I'm new to the site, and I just got my very first Kindle today. It was a birthday/Christmas present, and I got a lighted case, the warranty and an Amazon gift certificate. I'm so excited, I've already played around with it this morning and will be doing so for quite awhile.


----------



## KBoards Admin (Nov 27, 2007)

My 13-year-old daughters opened their Kindles this morning, and my wife and I enjoyed their exclamations of delight!! They like the covers too - we got them a blue and a green lighted cover. 

We're now a 5-Kindle household!!


----------



## Cindy416 (May 2, 2009)

My husband and I gave a Kindle 3 to our son-in-law. He was completely surprised, and was somewhat speechless. (I think that means that he loves it!)   My daughter has been helping him set it up, and he's now on the road to being hooked on his Kindle, just as my daughters and I are. It was a lot of fun to give him something so great.


----------



## luvmy4brats (Nov 9, 2008)

My youngest daughter (9), got her Kindle today and she was thrilled. I don't think she was surprised because it was pretty much the only thing she asked for. She wanted the K3 with a Green Amazon cover with light and the Moon Tree DecalGirl skin... And that's EXACTLY what she got... I also preloaded and organized about 150 books for her.

Right now she's reading Winnie the Pooh.


----------



## Pinworms (Oct 20, 2010)

Check out this kids reaction when he got books for Christmas....

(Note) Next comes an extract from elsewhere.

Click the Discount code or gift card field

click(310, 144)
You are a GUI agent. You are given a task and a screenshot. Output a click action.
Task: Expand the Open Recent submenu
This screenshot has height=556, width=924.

http://www.youtube.com/watch?v=3NGq3IXFmvs


----------



## htears (Dec 25, 2010)

My dauhgter was extremely happy with hers...until she opened the laptop to lol.  We put the Anne of Green Gables Series on hers, its FREE! I'm going to get me one in a couple of months.


----------



## skeeterman10 (Feb 26, 2009)

Well,received a K3 from wifey thing this morning. what a surprise. my poor K1! son, daughter, and 76 yr old mother have K-2,s middle brother a K3. youngest brother and I were last holdouts on K1. guess I will have to give wifey thing my trusty K1. Miss my scroll bar   and where is slot for my SD card? he-he but I have folder like things once I figure em out. Harvey even though its not 1 household now have you beat.  A 7 Kindle family!


----------



## KBoards Admin (Nov 27, 2007)

skeeterman10 said:


> Well,received a K3 from wifey thing this morning. what a surprise. my poor K1! son, daughter, and 76 yr old mother have K-2,s middle brother a K3. youngest brother and I were last holdouts on K1. guess I will have to give wifey thing my trusty K1. Miss my scroll bar  and where is slot for my SD card? he-he but I have folder like things once I figure em out. Harvey even though its not 1 household now have you beat. A 7 Kindle family!


That's a lot of Kindles!!

My daughters just bought Seabiscuit and Gone with the Wind and they're spinning through them... occasionally one will ask the other how far she is in terms of percentage complete.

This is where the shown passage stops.